_How to complete this task_
Please restate word for word only the lines that start at the one containing "特商法 (319, 2529)" and continue to the final line of the material.

[Given records — start]

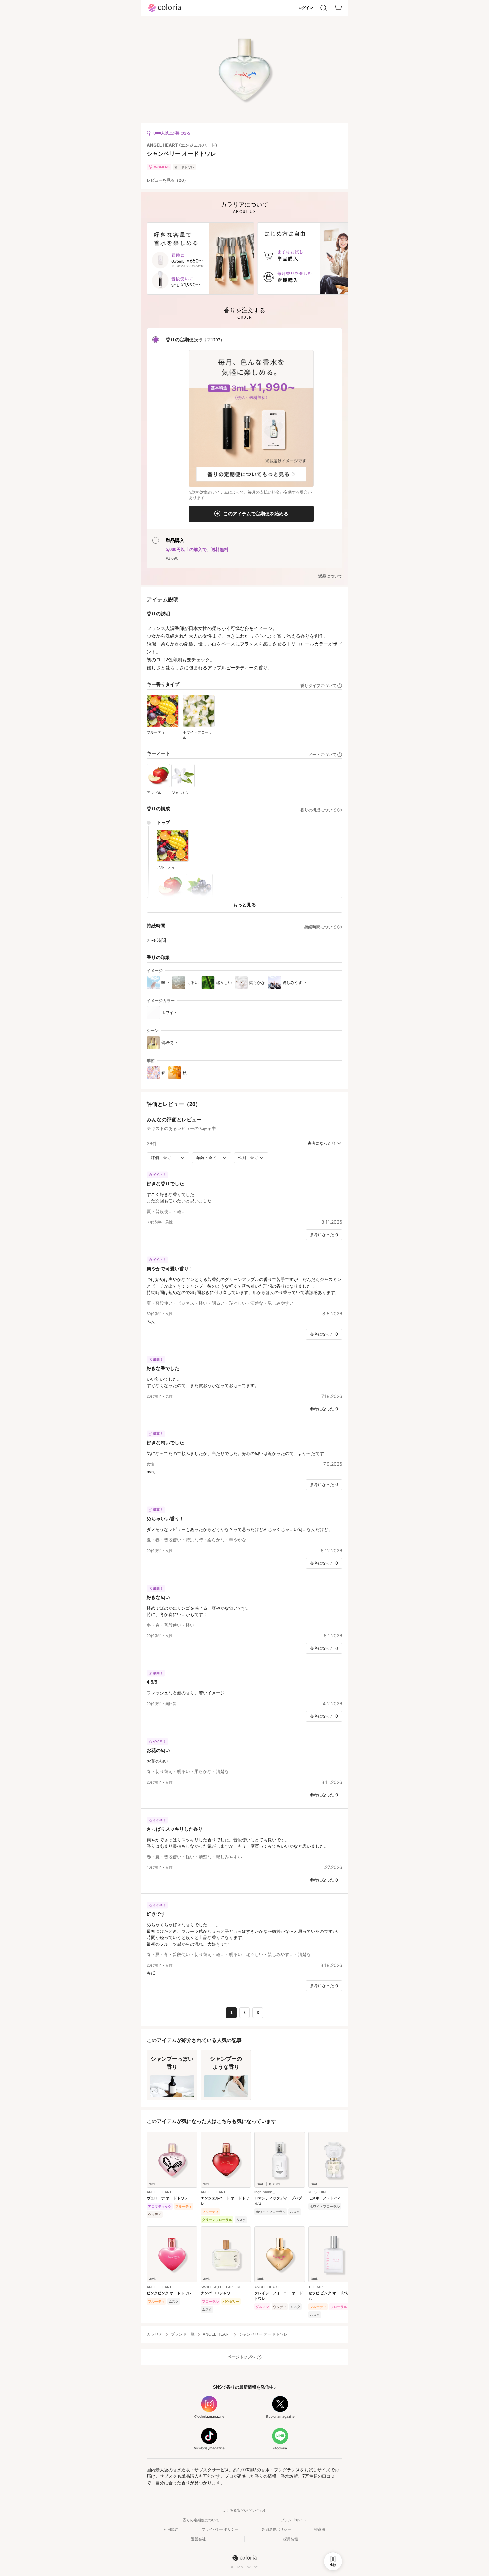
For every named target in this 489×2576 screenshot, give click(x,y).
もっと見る (244, 905)
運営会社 (198, 2539)
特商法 (319, 2529)
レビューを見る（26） (167, 180)
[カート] (338, 8)
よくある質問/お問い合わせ (244, 2510)
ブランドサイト (293, 2520)
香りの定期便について (201, 2520)
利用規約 (171, 2529)
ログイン (305, 8)
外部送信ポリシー (276, 2529)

[Given records — finish]

_Task output_
特商法 (319, 2529)
レビューを見る（26） (167, 180)
[カート] (338, 8)
よくある質問/お問い合わせ (244, 2510)
ブランドサイト (293, 2520)
香りの定期便について (201, 2520)
利用規約 (171, 2529)
ログイン (305, 8)
外部送信ポリシー (276, 2529)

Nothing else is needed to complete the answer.